Linh Lam: If you think about the onboarding process before, trying to set up your phone is painful. We try to emphasize to our audience of mostly IT professionals that [Jamf] empower users. This onboarding process is intuitive because it just uses the Apple features that everyone is used to through the Settings app, and it’s easy enough for users to navigate on their own.
IT pros will be puzzled by this as they can be passive. The goal is to reduce ticket volumes for the help desk, and that’s exactly what we want to do: make life easier for IT admins.
Dean Hager: To enroll a device in a management security system back then, you had to send them a link or a packet. It’s just ripe for hacking. You could trick someone into signing up for a system they never wanted to sign up for.
Have personal devices that can enroll the way [Lam] shown… not only does it provide a better user experience, but it reduces the potential for a [hacking attempt].

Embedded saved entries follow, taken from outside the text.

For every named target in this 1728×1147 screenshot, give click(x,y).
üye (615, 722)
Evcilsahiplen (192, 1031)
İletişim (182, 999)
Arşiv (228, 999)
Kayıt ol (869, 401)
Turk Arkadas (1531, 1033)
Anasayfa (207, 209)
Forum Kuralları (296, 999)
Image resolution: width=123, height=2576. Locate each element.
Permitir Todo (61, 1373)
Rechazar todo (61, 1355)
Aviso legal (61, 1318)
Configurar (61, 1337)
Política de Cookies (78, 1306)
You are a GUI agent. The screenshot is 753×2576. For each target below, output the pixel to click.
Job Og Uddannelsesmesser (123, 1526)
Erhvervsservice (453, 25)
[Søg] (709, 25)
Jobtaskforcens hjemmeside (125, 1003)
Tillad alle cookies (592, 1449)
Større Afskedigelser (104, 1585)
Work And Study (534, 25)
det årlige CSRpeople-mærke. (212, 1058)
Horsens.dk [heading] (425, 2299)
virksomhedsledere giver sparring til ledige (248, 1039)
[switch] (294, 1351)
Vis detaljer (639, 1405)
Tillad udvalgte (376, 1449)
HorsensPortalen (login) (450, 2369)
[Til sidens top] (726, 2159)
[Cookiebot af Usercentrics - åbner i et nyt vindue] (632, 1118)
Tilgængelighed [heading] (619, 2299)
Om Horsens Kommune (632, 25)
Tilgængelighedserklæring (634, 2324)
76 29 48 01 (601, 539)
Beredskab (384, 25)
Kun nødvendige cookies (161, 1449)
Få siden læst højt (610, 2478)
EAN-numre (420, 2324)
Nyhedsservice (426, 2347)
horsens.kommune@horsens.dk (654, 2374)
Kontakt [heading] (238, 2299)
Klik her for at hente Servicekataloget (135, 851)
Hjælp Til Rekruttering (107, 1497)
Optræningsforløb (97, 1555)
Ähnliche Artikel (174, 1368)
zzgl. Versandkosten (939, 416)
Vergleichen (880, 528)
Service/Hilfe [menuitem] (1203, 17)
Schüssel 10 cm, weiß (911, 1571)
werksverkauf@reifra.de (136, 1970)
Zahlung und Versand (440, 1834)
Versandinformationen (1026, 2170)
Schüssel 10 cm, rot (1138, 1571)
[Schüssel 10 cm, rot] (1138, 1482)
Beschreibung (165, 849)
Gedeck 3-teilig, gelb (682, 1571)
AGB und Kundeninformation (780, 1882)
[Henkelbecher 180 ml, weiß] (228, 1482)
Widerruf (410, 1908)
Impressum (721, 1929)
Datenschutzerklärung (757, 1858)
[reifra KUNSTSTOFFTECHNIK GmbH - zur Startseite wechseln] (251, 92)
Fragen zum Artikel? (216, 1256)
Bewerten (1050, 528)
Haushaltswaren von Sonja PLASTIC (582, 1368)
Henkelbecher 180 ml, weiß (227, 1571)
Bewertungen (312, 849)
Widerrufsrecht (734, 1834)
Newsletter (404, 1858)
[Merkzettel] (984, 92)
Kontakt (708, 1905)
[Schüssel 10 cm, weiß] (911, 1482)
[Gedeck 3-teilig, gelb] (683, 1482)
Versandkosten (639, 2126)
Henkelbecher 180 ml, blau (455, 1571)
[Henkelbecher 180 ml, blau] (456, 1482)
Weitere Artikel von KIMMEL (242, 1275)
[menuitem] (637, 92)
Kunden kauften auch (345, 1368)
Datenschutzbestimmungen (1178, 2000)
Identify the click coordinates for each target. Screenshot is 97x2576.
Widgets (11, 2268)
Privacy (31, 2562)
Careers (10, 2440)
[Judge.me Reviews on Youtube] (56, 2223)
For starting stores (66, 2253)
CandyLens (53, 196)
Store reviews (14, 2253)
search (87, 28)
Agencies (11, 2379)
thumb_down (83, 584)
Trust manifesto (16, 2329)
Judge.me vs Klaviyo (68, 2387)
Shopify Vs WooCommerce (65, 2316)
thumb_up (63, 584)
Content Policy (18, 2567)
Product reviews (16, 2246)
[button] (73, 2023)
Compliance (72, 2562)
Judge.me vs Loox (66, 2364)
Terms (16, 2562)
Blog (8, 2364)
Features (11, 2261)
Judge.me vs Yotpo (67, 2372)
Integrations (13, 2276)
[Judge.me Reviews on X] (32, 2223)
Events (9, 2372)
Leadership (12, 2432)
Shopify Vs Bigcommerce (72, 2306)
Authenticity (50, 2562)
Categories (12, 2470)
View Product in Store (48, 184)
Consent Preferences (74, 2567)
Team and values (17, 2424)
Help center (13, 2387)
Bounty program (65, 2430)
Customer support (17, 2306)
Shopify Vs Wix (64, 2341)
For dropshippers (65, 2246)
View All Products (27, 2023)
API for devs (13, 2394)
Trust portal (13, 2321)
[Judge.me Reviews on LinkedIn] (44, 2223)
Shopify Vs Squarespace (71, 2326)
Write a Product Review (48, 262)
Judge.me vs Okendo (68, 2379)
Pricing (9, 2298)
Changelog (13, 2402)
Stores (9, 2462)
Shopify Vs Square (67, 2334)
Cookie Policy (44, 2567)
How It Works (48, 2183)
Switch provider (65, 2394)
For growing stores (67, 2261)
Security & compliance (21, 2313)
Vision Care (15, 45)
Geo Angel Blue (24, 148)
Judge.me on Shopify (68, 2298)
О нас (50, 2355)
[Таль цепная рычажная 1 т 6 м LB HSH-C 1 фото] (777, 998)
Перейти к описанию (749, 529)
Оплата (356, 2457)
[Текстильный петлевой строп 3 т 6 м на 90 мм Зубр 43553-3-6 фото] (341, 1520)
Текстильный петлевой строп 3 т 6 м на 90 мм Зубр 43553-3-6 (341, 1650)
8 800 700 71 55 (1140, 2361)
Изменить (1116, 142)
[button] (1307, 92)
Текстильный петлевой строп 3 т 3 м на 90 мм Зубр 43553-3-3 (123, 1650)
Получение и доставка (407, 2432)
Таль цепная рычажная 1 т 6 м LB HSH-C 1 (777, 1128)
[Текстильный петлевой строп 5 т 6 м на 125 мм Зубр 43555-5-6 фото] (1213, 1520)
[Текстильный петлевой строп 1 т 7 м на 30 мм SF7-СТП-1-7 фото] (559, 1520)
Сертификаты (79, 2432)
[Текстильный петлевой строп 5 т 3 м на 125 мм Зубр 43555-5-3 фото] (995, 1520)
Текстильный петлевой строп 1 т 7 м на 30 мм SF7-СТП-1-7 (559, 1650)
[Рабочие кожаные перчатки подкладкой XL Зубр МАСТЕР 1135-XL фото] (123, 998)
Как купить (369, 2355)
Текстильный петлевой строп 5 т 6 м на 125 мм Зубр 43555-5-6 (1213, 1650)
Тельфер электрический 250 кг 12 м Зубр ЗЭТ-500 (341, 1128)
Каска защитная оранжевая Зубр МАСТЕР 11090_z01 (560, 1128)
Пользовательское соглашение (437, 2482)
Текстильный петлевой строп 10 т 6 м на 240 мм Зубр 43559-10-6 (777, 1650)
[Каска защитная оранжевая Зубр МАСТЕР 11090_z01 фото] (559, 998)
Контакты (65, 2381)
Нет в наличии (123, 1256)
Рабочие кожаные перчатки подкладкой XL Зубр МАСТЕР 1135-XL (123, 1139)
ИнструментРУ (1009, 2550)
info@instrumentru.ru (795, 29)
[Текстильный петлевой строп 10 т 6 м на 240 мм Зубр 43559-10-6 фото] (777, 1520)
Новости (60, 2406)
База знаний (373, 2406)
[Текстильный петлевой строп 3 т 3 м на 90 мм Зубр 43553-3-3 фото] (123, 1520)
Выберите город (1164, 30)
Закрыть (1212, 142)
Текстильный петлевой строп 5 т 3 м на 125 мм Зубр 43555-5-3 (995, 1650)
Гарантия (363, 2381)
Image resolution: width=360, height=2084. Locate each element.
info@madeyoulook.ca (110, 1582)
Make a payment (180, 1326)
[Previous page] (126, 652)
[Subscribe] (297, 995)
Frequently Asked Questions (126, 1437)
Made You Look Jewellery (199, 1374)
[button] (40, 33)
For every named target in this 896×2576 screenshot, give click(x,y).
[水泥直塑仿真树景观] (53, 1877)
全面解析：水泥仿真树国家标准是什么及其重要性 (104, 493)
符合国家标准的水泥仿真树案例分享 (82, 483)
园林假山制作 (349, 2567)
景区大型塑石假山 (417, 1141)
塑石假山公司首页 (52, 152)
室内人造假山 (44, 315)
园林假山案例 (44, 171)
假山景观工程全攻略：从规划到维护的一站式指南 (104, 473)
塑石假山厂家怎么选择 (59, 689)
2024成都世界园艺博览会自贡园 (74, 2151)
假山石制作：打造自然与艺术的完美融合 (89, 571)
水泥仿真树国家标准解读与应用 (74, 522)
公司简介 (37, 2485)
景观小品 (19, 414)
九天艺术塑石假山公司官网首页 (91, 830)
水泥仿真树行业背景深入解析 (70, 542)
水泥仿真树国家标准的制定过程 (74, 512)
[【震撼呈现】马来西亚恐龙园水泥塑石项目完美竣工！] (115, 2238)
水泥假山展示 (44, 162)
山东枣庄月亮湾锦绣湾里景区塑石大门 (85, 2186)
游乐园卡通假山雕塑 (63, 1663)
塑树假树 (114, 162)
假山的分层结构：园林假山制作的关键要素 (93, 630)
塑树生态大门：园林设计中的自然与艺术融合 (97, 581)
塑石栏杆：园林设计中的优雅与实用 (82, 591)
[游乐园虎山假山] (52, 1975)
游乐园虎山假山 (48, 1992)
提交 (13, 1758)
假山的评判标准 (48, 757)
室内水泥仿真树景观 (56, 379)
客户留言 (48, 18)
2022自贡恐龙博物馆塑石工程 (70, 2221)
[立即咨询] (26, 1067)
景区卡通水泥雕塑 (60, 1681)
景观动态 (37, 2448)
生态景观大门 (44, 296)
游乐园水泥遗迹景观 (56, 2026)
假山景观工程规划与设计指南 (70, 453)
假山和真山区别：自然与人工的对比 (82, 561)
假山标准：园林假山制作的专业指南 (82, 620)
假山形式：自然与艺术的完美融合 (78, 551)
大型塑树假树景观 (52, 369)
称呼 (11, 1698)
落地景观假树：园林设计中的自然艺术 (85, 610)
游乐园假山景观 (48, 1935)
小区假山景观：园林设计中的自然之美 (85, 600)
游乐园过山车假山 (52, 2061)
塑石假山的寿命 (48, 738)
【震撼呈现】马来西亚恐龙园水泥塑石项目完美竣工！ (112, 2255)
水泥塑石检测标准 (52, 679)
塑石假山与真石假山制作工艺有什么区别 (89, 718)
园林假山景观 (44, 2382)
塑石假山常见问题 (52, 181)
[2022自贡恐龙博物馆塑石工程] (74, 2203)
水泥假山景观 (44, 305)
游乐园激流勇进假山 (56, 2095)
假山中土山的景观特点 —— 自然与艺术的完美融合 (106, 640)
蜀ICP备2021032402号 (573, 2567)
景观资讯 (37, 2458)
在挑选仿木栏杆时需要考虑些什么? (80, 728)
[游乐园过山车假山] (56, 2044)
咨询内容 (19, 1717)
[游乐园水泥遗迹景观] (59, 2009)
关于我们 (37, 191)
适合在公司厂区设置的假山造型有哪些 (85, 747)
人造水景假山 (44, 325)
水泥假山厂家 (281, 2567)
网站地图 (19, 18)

Some BYOD users view any type of mobile device management (MDM) or on-device agent as an invasion of their privacy. How do you approach messaging around BYOD onboarding and management to address these concerns?
Michael Covington: I stopped using the word management when i talk about [BYOD] use cases and use the word instead registration. Currently, management means something specific to users based on past experiences that often has a negative connotation for personal devices. Many workers have gone through the process of enrolling a personal device to be fully managed by MDM…or VPN software that usually brought with it a ton of stuff that users didn’t know about. It’s about building trust with a business and providing the apps users need to get the job done.
The other big part of this is how we get to BYOD enrollment. We’re leveraging this built-in Apple experience and moving away from sending links and users downloading an app that they need to install on their device. They just have to go through those familiar Apple settings and set up that relationship by going through all those prompts.
If I’m the user, I like seeing these prompts. I agree to things, and if I don’t, I can quit at any time. The prompts are from Apple – not the company I work for or the third party my company has chosen to manage my device. Apple has a great history with their sandbox approach, so I feel good that they’ve created a clear separation between this work container and the personal side.
Do organizations see this approach as sufficient controls for BYOD security? You’ve pointed out the limitations of copying and pasting data between work and personal containers on an iPhone, but what about screenshots or just writing data? Security management features can’t go any further.
Lam: There are data governance policies you need to put in place and train users to follow, but we’re focusing on the mechanical controls you can implement. Of course, you won’t be able to control everything, but wherever possible, you should complement this policy with technology that can help with those controls.
You need to prioritize the risk surface and ask yourself, “What are the main ones and how can we prevent them?” If someone wants to get that data and share it in a harmful way, they’ll figure out how to do it.
Covington: Obviously, we are able to provide DLP functionality between business and personal containers. But in the last year, we acquired a company called ScreenTrust, which gave us the technology to use the content filtering engine on the device used by Apple. It can not only perform domain URL-oriented blocking, but also keyword-based blocking. We also have network functionality… which can do smart things that are also DLP oriented.
BYOD can mean saving a user from carrying two smartphones. Do you consider it a goal of Jamf software to allow users to have a single device with the BYOD ownership model?
Linh LamDSI, Jamf
Hager: I see no reason why users need two devices in the future. Whether this is a work-issued device or a personal device may vary. Either way, you have management and security solutions and policies that can make the device work for that person.
I am a full member of the anti-two-phone movement. Power on one phone.
Hager brandishes his one and only iPhone.
Lam: When you think of these two worlds of work and personnel, they intertwine more than ever. with telework. So thinking about this use case from the perspective of [your personal life]I think having two phones is just terrible.
The single device provides a much better experience that employers can provide to their employees, which can help with user-friendliness and attract more people to work for them.